Barbara De Angelis (born March 4, 1951) is an American relationship consultant, lecturer and author, TV personality, relationship, personal growth adviser and spiritual teacher.

==Biography==
De Angelis received a non-accredited (but state-approved) PhD in psychology from Columbia Pacific University, a now defunct institution previously located in San Rafael, California.

De Angelis is known for her books that help people find the right partner. She has written fourteen books in these fields, including the New York Times-bestselling books How to Make Love All the Time, Secrets About Men Every Woman Should Know, Are You The One for Me? and Real Moments. Her infomercial "Making Love Work" won an award as Best Infomercial of 1994. She had a short-lived talk show on CBS daytime in early 1991.

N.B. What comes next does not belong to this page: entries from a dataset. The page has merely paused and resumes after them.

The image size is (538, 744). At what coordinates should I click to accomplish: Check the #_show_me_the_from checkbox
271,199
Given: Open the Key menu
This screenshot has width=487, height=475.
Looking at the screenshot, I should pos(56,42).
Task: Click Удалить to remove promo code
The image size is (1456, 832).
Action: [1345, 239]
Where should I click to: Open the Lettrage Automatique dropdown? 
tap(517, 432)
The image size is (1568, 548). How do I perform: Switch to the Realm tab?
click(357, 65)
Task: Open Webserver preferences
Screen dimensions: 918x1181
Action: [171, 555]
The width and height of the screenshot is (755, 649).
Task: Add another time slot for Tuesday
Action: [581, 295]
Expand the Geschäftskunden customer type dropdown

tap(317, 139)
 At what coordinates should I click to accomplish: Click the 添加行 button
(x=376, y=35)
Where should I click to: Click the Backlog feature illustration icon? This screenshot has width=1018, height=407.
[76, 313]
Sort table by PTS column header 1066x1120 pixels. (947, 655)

She was the founder and executive director of the Los Angeles Personal Growth Center and is president of Shakti Communications, Inc.

De Angelis was born and raised in Philadelphia, and has been married five times as of 1995. Her spouses have included magician Doug Henning and author John Gray, who, along with De Angelis while they were married, received an unaccredited PhD degree by correspondence from the now-defunct Columbia Pacific University.

== Books ==
- How To Make Love All The Time: Make Love Last a Lifetime (1991)
- "Secrets about Men Every Woman Should Know" (1991)
- "Are You the One for Me?: Knowing Who's Right and Avoiding Who's Wrong" (1993)
- "Real Moments: Discover the Secret for True Happiness" (1994)
- Ask Barbara: The 100 Most-Asked Questions About Love, Sex and Relationships (1997)
- Real Moments for Lovers: The Enlightened Guide for Discovering Total Passion and True Intimacy (1997)
- The Real Rules: How to Find the Right Man for the Real You (1997)
- Chicken Soup for the Couple’s Soul (co-editor) (1999)
- "Passion" (1999)
- "What Women Want Men to Know: The Ultimate Book About Love, Sex and Relationships for You—and the Man You Love" (2002)
- Chicken Soup for the Romantic Soul: Inspirational Stories About Love and Romance (co-editor) (2003)
- "Confidence: Finding It And Living It" (2005)
- How Did I Get Here?: Finding Your Way to Renewed Hope and Happiness When Life and Love Take Unexpected Turns (2005)
- "Secrets About Life Every Woman Should Know: Ten Principles for Total Emotional and Spiritual Fulfillment" (1999)
- Soul Shifts (2015)
- The Choice For Love (2017)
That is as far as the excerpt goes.